I remember attending the Blogging While Brown conference last year in New York City, and Necole Kane said she got where she is now by using her skills on herself. She initially found it difficult (like many of us journos fresh out of college) to get full-time jobs working for other companies, so she started a blog to utilize her skills and brand herself. After proving that she could establish her own strong brand with her own skills, she knew she would have no problem doing the same for others.
If you can do it well for yourself, you can do it even better for someone else.
The ideal goal is to perform work for others and build clientele, but sometimes you have to build rapport with yourself.
Lately, as a photographer, it hasn’t been that easy to recruit someone to work with, and I have been sooo anxious to shoot. To solve that problem, I became my own model. (You can view the photos at the bottom of this post.)
Being your own canvas can be a challenge, but it comes with great benefits:
- Forced to be creative.
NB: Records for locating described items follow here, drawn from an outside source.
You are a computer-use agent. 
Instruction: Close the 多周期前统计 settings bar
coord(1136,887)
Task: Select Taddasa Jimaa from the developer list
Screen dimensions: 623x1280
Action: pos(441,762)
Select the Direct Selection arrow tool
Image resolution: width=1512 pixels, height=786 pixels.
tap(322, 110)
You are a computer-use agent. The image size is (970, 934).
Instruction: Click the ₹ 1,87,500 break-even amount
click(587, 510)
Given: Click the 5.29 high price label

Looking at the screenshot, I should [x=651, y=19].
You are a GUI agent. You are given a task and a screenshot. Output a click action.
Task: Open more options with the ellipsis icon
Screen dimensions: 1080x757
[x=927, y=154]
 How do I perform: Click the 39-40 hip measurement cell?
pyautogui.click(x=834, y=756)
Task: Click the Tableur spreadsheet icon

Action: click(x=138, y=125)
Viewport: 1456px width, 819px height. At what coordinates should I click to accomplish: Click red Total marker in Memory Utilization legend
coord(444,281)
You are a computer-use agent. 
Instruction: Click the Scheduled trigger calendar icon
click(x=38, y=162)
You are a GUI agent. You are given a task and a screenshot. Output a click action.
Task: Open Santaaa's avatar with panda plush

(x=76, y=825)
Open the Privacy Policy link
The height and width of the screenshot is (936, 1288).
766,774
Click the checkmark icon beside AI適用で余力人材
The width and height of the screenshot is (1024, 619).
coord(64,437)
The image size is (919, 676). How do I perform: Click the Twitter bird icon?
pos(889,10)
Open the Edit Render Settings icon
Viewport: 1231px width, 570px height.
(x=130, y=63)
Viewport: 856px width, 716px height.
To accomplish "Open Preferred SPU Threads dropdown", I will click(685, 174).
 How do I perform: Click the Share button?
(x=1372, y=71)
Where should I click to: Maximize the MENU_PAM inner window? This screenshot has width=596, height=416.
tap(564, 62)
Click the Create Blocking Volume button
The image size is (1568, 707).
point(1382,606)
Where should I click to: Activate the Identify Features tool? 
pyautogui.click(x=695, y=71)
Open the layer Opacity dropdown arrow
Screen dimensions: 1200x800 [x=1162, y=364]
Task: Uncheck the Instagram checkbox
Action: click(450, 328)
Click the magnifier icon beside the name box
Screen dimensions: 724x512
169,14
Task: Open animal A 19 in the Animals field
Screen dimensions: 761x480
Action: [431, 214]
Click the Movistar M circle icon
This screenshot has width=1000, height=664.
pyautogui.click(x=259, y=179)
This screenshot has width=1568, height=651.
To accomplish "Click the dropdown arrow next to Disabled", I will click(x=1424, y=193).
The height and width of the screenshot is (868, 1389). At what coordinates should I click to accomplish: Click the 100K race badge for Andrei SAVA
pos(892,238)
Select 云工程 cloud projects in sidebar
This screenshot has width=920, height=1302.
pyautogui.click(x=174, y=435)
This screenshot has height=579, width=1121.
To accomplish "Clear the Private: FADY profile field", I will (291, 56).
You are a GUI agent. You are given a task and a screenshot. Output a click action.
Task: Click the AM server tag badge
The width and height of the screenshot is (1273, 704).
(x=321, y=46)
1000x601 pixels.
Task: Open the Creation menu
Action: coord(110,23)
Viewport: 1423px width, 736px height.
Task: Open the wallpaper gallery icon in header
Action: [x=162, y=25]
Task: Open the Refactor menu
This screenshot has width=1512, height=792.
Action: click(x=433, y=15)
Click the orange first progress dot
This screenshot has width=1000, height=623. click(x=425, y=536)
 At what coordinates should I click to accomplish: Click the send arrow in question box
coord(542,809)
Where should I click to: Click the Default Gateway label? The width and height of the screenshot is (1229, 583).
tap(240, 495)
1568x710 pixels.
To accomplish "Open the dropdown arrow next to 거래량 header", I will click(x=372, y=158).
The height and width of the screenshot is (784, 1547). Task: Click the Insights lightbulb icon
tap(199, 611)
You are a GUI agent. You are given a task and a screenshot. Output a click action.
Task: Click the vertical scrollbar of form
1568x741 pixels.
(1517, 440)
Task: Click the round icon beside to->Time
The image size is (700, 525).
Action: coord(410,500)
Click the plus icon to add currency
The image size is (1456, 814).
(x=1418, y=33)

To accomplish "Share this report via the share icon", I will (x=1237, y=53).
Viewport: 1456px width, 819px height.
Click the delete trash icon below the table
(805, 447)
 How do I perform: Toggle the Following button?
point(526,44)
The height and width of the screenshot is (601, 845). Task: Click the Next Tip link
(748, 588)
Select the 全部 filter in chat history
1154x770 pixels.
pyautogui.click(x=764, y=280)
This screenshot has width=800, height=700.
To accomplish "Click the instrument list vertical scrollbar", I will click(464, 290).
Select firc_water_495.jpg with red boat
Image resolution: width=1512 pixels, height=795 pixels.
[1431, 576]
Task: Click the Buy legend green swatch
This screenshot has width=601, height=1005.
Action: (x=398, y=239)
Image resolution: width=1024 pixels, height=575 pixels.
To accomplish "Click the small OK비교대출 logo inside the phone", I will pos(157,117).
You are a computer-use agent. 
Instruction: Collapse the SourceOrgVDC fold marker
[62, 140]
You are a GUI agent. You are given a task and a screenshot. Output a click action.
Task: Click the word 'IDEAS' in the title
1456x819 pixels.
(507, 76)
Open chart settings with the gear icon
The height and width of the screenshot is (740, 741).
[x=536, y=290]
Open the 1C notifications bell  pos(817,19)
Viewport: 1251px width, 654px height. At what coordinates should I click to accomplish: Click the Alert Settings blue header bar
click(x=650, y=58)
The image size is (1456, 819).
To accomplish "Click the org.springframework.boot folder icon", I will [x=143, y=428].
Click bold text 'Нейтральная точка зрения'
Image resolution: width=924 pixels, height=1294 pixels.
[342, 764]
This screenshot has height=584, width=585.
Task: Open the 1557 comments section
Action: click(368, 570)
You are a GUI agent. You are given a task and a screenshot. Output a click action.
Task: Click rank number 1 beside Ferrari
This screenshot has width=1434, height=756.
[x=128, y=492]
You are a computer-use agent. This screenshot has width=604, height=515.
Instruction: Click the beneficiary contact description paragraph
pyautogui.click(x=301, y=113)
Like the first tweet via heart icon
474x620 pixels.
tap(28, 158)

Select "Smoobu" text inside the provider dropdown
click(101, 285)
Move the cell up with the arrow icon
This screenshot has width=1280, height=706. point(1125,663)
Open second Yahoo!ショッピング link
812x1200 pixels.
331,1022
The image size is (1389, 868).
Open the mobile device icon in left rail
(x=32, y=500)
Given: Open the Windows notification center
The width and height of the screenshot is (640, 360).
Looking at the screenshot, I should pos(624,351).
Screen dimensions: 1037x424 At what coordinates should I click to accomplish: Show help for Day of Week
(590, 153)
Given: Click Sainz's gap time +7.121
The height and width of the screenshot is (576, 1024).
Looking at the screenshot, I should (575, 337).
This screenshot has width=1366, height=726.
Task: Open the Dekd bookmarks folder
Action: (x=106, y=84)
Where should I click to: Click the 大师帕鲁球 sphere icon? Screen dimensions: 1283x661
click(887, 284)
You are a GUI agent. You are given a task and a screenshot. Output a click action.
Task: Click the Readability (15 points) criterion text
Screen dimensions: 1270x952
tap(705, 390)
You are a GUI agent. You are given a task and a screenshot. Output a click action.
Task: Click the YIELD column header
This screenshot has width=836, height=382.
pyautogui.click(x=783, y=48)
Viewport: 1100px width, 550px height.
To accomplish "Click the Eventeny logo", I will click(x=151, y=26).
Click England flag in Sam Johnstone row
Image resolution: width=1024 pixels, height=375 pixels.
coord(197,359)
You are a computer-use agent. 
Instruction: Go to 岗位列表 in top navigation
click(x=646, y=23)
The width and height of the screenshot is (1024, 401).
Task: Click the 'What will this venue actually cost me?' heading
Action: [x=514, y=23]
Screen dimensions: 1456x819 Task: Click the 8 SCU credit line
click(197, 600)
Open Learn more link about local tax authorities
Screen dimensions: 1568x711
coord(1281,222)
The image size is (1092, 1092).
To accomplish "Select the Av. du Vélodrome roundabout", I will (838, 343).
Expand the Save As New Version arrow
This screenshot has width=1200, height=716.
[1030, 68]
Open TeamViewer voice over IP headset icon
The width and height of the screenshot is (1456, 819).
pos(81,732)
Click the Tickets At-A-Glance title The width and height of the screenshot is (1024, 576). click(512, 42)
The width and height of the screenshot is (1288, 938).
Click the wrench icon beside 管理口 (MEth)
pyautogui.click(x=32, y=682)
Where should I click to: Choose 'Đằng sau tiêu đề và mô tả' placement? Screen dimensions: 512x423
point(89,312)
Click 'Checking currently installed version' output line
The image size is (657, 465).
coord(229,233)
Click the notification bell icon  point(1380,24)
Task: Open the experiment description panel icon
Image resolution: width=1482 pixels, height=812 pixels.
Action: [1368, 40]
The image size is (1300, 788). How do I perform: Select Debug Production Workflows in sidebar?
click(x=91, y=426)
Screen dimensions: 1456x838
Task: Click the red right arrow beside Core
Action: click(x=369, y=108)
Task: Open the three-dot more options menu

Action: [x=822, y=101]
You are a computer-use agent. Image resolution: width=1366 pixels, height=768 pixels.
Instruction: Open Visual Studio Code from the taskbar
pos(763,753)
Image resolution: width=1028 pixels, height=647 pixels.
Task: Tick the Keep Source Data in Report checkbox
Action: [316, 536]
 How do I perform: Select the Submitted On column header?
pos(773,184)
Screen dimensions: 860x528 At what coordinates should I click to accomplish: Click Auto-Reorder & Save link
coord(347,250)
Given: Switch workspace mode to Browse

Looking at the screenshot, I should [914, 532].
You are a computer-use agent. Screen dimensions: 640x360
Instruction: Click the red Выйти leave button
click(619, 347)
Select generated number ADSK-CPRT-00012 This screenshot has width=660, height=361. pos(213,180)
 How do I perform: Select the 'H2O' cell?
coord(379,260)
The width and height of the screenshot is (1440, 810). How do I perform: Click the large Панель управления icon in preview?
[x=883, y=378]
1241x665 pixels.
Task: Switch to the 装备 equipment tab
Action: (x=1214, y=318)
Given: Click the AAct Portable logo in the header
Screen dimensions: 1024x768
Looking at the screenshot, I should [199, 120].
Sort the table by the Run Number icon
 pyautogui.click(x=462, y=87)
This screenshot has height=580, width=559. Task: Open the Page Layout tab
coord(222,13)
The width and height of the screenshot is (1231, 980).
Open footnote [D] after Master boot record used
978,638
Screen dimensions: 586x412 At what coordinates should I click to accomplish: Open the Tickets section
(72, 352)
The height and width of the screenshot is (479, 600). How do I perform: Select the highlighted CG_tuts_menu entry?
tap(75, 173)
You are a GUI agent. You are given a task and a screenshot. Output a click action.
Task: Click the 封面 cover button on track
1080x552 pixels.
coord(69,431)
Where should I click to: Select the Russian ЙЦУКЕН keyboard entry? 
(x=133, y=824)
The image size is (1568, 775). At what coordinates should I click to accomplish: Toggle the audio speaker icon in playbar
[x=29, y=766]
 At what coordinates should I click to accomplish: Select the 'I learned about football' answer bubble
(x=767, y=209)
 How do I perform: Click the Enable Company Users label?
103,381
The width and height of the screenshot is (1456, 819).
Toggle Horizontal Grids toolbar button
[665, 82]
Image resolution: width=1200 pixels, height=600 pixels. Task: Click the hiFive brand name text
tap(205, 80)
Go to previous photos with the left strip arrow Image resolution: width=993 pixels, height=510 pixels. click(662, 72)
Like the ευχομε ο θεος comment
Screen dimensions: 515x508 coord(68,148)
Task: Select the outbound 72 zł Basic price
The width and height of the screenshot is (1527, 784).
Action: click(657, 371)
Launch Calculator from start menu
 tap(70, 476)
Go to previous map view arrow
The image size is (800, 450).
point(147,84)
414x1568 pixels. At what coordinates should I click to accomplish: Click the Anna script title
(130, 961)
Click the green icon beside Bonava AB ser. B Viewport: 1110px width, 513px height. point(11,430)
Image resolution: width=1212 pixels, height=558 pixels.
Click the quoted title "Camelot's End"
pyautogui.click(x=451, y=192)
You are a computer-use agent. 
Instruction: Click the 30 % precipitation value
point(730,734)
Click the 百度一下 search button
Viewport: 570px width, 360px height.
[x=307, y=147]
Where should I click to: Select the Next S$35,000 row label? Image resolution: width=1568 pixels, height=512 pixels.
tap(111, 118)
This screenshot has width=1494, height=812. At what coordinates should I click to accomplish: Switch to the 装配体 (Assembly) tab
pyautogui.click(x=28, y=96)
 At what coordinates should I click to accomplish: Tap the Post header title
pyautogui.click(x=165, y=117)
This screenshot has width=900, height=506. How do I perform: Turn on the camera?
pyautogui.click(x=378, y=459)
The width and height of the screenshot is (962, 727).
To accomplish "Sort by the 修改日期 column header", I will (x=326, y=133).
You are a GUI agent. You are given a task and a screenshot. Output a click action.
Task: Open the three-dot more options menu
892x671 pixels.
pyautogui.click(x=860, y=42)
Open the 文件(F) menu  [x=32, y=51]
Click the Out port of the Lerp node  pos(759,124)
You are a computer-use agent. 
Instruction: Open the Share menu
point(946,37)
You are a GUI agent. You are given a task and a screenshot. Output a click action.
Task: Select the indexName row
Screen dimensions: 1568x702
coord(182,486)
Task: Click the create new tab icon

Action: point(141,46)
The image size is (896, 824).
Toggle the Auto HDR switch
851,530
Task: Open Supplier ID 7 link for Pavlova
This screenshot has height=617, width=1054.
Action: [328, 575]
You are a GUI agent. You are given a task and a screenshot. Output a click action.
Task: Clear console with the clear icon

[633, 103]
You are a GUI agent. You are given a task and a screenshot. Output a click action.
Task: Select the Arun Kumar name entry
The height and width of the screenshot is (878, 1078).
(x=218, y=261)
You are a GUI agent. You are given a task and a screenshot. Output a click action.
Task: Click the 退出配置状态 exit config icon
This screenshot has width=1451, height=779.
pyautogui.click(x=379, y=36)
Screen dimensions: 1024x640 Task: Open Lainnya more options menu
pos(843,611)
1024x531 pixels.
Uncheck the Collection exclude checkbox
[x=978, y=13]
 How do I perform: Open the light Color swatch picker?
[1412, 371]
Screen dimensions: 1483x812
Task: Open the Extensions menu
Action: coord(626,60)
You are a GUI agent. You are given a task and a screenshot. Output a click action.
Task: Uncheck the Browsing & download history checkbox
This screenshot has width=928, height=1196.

It may get boring working with yourself all the time, but it forces you to be creative, which is always a good thing! Don’t wait for “subjects” to come around. You’ll lose your stamina doing that.
- Trial-and-error. You can mess up without making someone angry lol. Take advantage of trying new things on yourself, so when you finally get to work on others, you’ll be less likely to make mistakes.
- Peace of mind. You don’t have to wait on anyone, and no one’s telling you what to do or what to change. You have the freedom to do whatever you want to do!
Let me know what you think about my shoot, and I’d love to hear about your experiences using yourself as a canvas!
I shot these in a living room at around 7 p.m. Lighting is usually best at the first and last hours of the day, so I used natural lighting from two windows. One was right in front of me, and one was diagonally in front of me to my right. I made sure to position the blinds in a direction where the light was aiming directly at me. I also had an umbrella light stand handy to fill in any shadows on my face. It was placed to the right, so that’s why in most of the photos, you see me facing to my right.
I shot these in a garage. I utilized my off-camera flash because the lighting was really dim in there and it was dark outside, so I no longer had natural lighting to work with. Usually when it’s dark, people crank the ISO up a bit, but I kept mine at a minimum because I was using flash and photos usually come out grainier the higher the ISO.
I used one light for these shots (my umbrella light stand). I ceased to use the flash because I wanted to capture an intimate mood. I kept the ISO at a low here too.